EXERCISE REQUIREMENTS:
**a.** According to the growth hormone text, why did researchers conclude that the recipients' symptoms were not inherited? Answer in one to three sentences.
**b.** In the growth hormone text, how many children in the UK received injections of human growth hormone from donor cadavers?
**c.** From the growth hormone text, reproduce the part that opens with the words containing "From the late" and closes with "so in the US.".

From the late 1950s until 1985, children around the world with growth issues received injections of human growth hormone, derived from the pituitary gland in the brains of donor cadavers. In the UK, more than 1800 children received this treatment, while around 7700 children did so in the US.

The approach was banned globally when it came to light that some recipients died from a rare condition called Creutzfeldt-Jakob disease after receiving hormones contaminated with misfolded proteins called prions. These cause progressive and irreparable damage to the brain and nervous system by clumping together and making other proteins misfold.

Now, Gargi Banerjee at University College London and her colleagues have uncovered a handful of other people who may have developed Alzheimer’s disease from these treatments. Similar to prion-related conditions, a key characteristic of Alzheimer’s is the abnormal build-up of two misfolded proteins in the brain: amyloid-beta and tau.

As part of the UK’s National Prion Monitoring Cohort, the team reviewed eight cases where people received batches of donated human growth hormones as children that were later discovered to contain traces of misfolded amyloid-beta.

Of these eight, seven reported cognitive issues in their 40s and 50s. Three of them were diagnosed with Alzheimer’s disease, while two met the diagnostic criteria for the condition after reporting symptoms such as memory loss and difficulty concentrating. Another two experienced cognitive impairment, while the eighth person had no symptoms, but showed signs of Alzheimer’s in brain scans. Of the group, six survive.

All the recipients bar one, who only self-reported having cognitive impairment, had elevated levels of misfolded amyloid-beta and tau in their brains.

In another part of their study, the researchers analysed the DNA of five of the recipients, the only ones with samples available, and found that none had a heightened genetic risk of any neurodegenerative condition, suggesting that their symptoms weren’t inherited.

GIVEN DATA:
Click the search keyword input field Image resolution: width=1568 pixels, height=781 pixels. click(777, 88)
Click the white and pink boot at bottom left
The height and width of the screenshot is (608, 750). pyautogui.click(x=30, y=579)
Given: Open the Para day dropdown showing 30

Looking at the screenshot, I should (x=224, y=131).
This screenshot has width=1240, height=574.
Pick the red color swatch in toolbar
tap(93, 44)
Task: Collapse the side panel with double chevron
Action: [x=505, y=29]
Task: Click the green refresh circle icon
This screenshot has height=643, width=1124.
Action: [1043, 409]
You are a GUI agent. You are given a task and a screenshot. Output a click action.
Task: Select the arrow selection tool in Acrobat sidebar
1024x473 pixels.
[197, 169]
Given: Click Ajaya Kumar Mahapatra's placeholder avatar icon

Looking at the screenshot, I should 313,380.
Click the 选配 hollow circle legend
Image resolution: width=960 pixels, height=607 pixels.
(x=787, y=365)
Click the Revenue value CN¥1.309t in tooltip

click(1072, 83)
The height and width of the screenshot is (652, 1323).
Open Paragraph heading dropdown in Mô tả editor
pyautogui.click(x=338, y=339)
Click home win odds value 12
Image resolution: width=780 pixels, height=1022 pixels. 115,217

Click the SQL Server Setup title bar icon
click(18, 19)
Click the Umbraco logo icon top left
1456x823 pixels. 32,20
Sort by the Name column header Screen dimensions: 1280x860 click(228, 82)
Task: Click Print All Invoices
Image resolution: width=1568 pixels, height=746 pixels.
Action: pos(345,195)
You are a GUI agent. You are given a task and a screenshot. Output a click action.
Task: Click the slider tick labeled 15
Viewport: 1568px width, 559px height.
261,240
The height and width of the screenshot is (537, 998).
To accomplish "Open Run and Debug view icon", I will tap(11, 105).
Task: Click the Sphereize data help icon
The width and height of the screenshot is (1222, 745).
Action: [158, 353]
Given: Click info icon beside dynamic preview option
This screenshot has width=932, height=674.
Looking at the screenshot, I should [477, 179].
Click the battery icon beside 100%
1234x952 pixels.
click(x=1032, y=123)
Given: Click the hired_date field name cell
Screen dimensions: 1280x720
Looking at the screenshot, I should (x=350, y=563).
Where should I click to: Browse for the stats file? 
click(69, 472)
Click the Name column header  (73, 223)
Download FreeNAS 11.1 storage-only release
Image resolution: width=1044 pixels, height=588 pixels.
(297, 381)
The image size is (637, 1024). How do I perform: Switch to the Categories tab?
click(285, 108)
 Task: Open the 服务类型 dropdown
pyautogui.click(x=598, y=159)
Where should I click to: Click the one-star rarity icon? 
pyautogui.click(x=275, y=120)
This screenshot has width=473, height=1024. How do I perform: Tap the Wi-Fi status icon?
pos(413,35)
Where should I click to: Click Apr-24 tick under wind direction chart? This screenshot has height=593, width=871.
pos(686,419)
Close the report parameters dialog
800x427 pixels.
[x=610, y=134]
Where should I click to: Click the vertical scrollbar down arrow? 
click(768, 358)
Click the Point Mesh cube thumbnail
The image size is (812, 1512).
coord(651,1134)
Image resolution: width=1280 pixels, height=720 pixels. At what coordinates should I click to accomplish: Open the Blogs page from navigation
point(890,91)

PER-TASK OUTPUTS:
**a.** The researchers analyzed the DNA of five recipients, the only ones with samples available. None of them had a heightened genetic risk of any neurodegenerative condition, which suggested their symptoms weren't inherited.

**b.** More than 1800 children.

**c.**
From the late 1950s until 1985, children around the world with growth issues received injections of human growth hormone, derived from the pituitary gland in the brains of donor cadavers. In the UK, more than 1800 children received this treatment, while around 7700 children did so in the US.